I don’t yet feel relief, even though this is the best possible news. I’d managed to work my stress up to a peak that it will take some time to climb down from. I cannot, however, resist calling Teddy to tell him, even though he’s likely busy. To my disappointment it rings through to his voicemail and I hang up. Instead I pull the waistband of my shorts down to flash top of my knickers, take a photo of my still-flat tummy, and send it to him with a little caption.
// Test is clear!! Can’t wait to see it show. I love you x
I finish my lunch, enjoying the peace and quiet, gradually allowing my stress and worry to recede. I even fall asleep on my blanket for half an hour once I’ve eaten, dreaming of Teddy, listening to the birds. When I wake up, I feel bouncy and refreshed, like the unease from before has finally let go. I pack up my things and enjoy a gentle run back to the house, every step feeling lighter than I have for quite a lot of days.

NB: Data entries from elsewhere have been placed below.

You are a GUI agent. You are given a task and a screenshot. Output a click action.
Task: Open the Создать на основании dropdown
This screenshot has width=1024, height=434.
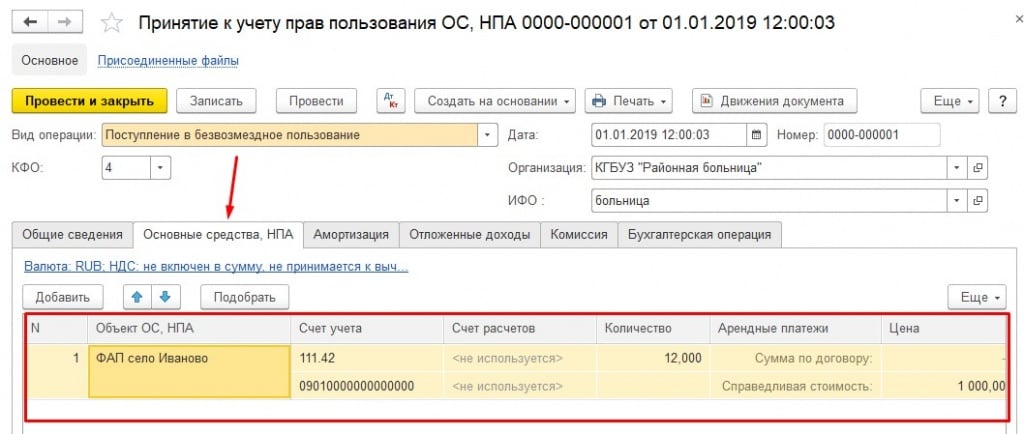494,101
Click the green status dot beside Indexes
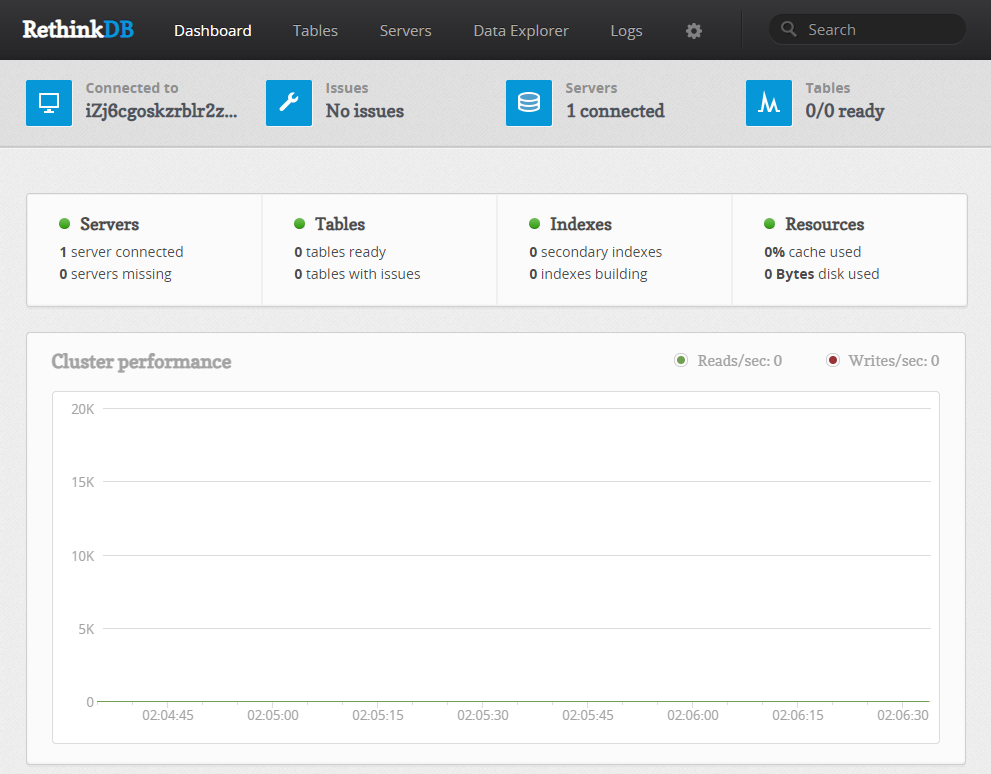 (535, 224)
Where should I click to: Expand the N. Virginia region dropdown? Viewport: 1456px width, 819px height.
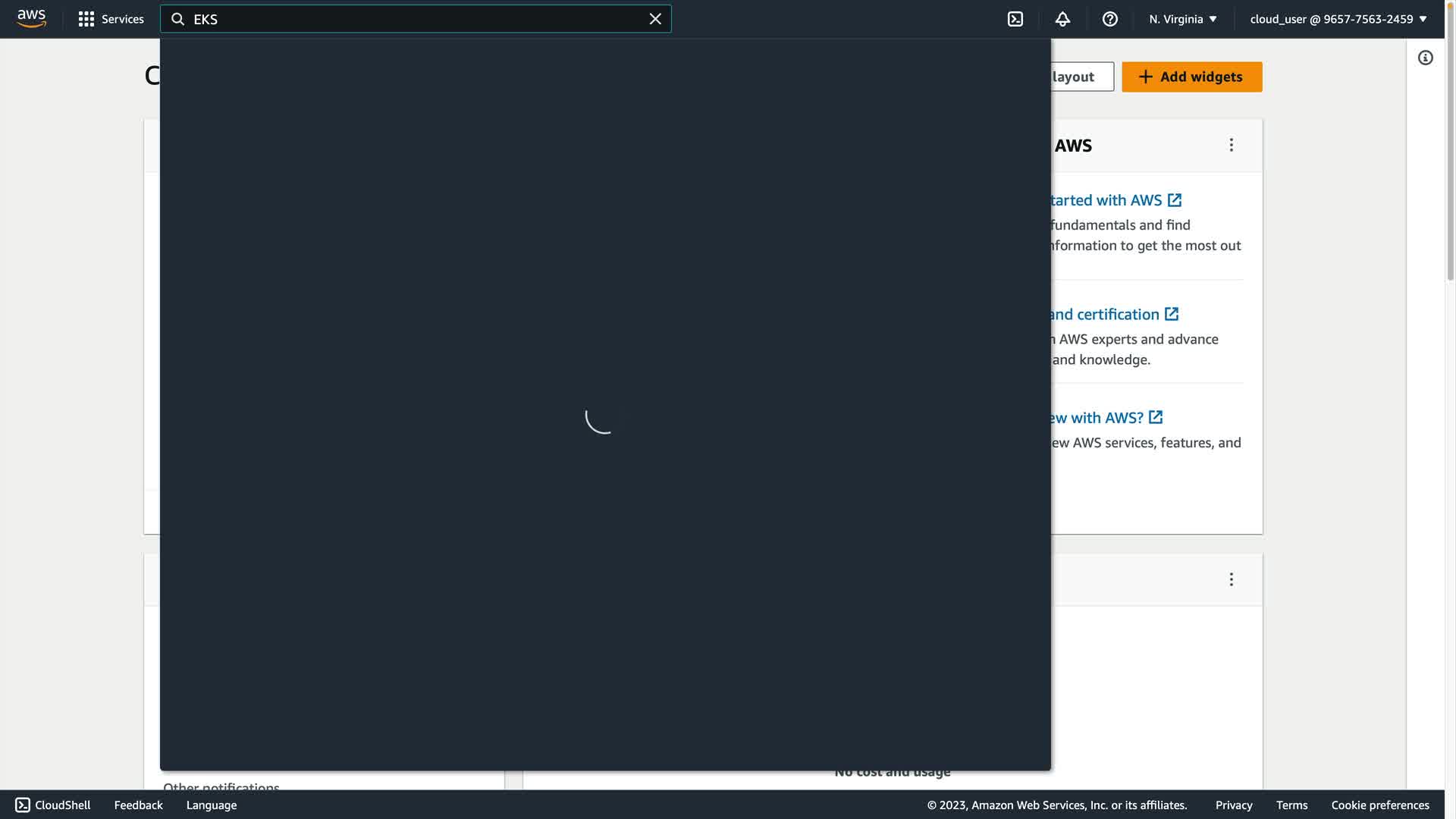1182,19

During the following week, I didn’t think I could be any happier but when I see the blurry black and white shape on the screen, it’s like a bolt of emotion striking me in the chest. I’m rather uncomfortable, due to the solid dildo-camera-thing that the sonographer has stuck up my vagina, and my legs raised up in the stirrups, but I don’t care. All I can do is stare at the screen and gaze at the mysterious shape it displays.
*That is* inside *me!*
The thought is breathtaking. I wish so, so badly that Teddy could be here. Fortunately I guess dealing with hormonal women all day every day, the sonographer is immune to discomfort when one of their patients cries, and when my tears of intense joy combined with disappointment that my baby’s father isn’t here spring forth, she just pats my hand and makes comforting sounds. It’s a little strange, not being able to see all of her face due to the surgical mask that she has to wear, but her eyes are kind and I can tell that she is smiling. She spends about three quarters of an hour examining, measuring, twisting and shifting the probe. Eventually she declares that the baby is developing just fine, measures a little shorter than expected for the due date provided by my doctor, and predicts that his estimate is out by a week or so. She prints off a couple of images from the monitor and hands them to me, which I then clutch to my chest like the most precious things in the world.